Professor Graham Harris has been working with SMART as a mentor and scientific adviser while writing his latest book. With a strong background from botany and plant ecology to sociology and philosophy, find out more about Professor Harris and his work.
It’s only been a matter of months since Professor Graham Harris watched his wife die after a slide into insanity caused by dementia. It was a hard-won insight into how close we are to the irrational.
‘My wife’s dementia taught me that, unfortunately, we are not rational. It’s scary to see how little needs to change before we become completely irrational.’

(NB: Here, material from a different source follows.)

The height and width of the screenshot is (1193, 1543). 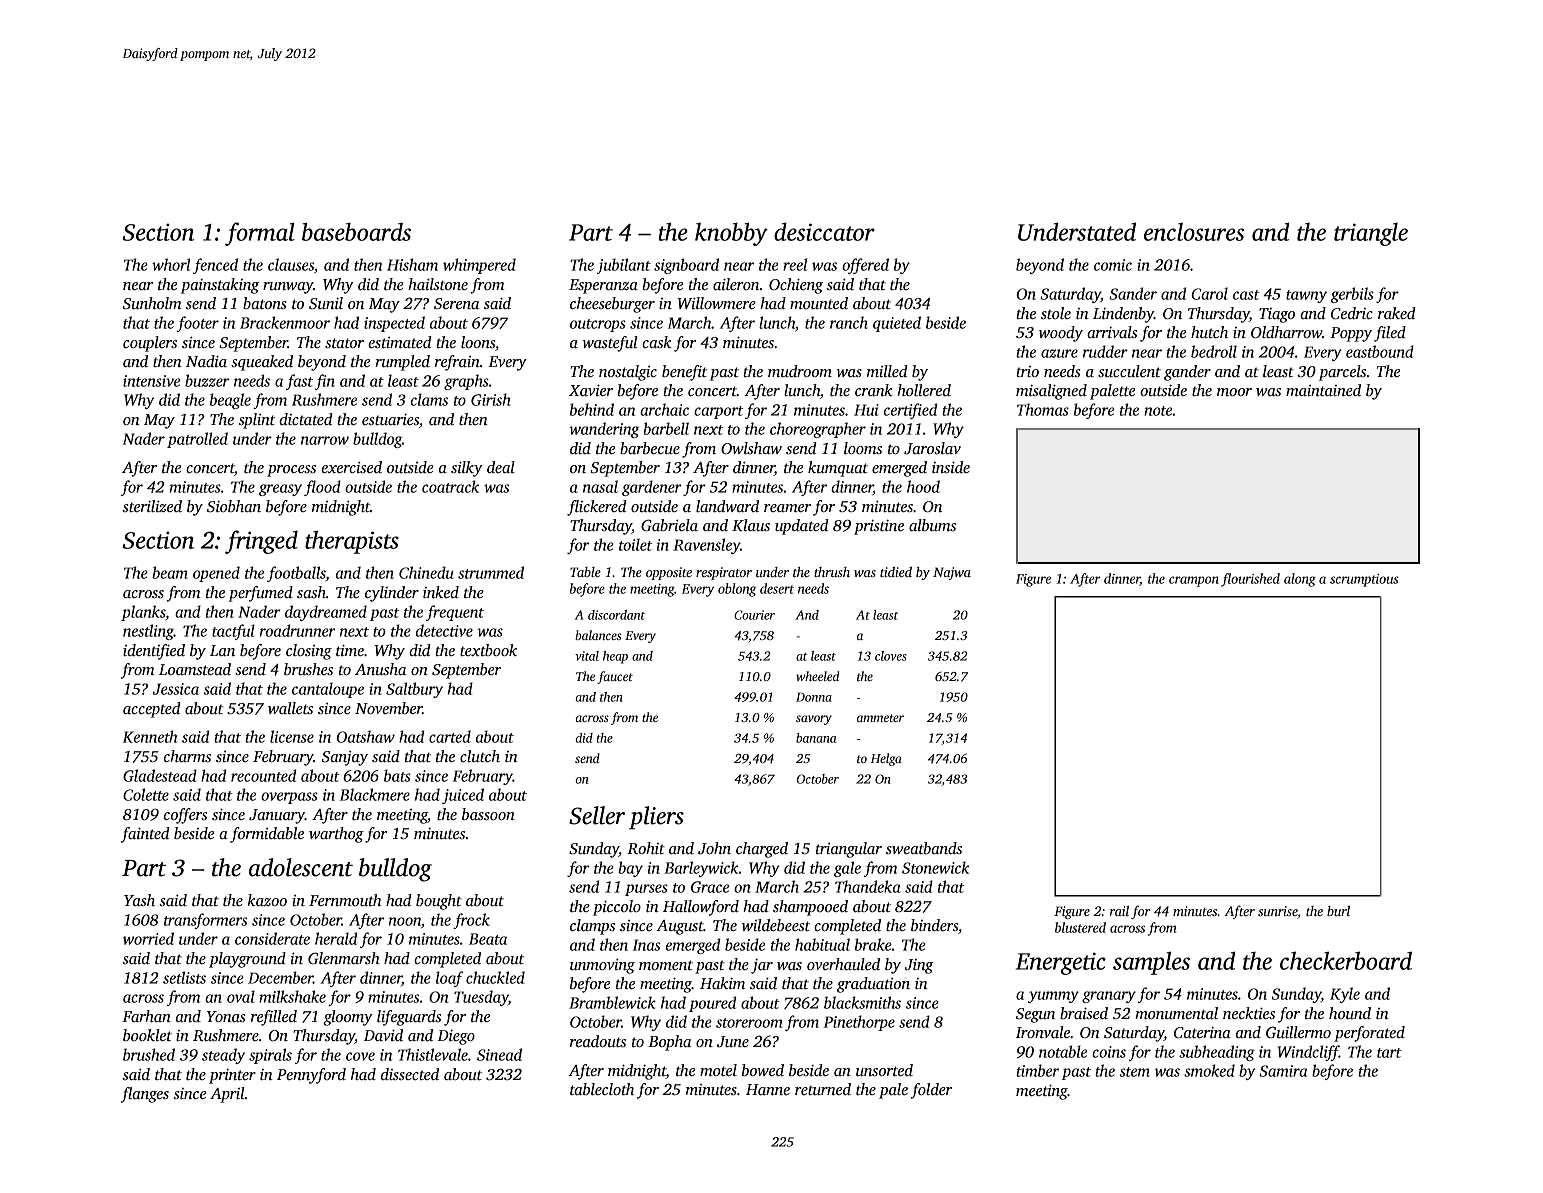 What do you see at coordinates (152, 506) in the screenshot?
I see `sterilized` at bounding box center [152, 506].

He’s now at the end of a 40-year career that started in the UK and has spanned the world. It started in botany and plant ecology and is now ending with sociology and philosophy.
Harris specialises in trying to understand and manage the complex interactions between the environment and society, with a particular focus on water and natural resource management.

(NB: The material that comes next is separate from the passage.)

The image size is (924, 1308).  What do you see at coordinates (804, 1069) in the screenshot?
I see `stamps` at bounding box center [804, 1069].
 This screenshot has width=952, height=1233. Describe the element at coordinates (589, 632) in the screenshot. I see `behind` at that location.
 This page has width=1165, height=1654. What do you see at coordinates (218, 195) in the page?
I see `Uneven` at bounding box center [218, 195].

As with any spiritual journey worth its name, Harris is discovering not how much the decades have taught him, but how little we know when we thought we knew so much.
His latest book – the fourth of his career – will correct what he sees as the mistakes of his third book, published in 2007, and has the working title Dealing with Uncertainty.
‘I have come to the conclusion that there is something seriously wrong,’ he says.
‘When we tackle living systems, we do so with computer systems, and all sorts of assumptions are built into that approach.
‘A lot of these complex systems – whether they are human, environmental or in infrastructure – are much less predictable than we would like.
‘I want to explore why that is so.’
It’s a big statement from someone who started his academic career with a doctorate that created what was then one of the largest environmental computer simulation models ever built.
He cites the example of the European Union, that committed billions of euros to clean-up the ecosystems of its freshwater systems, and ended up with very little to show from the money spent.
The core of the issues can be summed up with a single idea – ‘the observer is in the loop’.
‘Once you put the observer in the loop, then a lot of these systems become very difficult to predict,’ Harris says.
‘It becomes important to work out how to deal with the uncertainty of managing systems.
‘My interest is in looking at how you set limits to what systems can tell you, and to what degree these things are predictable.’
What creates uncertainty once the observer is a part of – rather than distinct from – the system is that being studied, is that the observer will modify their behaviour as the system evolves, thus changing the dynamic of the system itself.
And this is where his work at the SMART Infrastructure Facility comes in.
Harris has been associated with SMART for more than five years now, thanks to his friendship with University of Wollongong Vice-Chancellor Paul Wellings, with whom he worked at the CSIRO and then at the University of Lancaster in the UK.
While writing his book, he works at SMART as a mentor and scientific adviser.
‘My interests are really quite philosophical because these questions get you into some very interesting areas to do with behaviour, emotions and cognitive science,’ he says.
‘One of the problems we have is the ‘billiard ball’ computer model which is so entrenched across a range of disciplines including psychology, urban planning, architecture … even legal studies.’
What these models fail to include are the social, cultural, irrational aspects of the actors within a system.
It is a way of thinking which – he argues – is peculiar to the Anglo West – Australia, the US, Canada, the UK – but not nearly so pervasive in the Romance countries of southern Europe.
‘I know people see me as a bit of an oddity, but at my stage of my career, I don’t have to apply for research grants,’ he says.
‘I can look at issues from different perspectives. I have time to read.’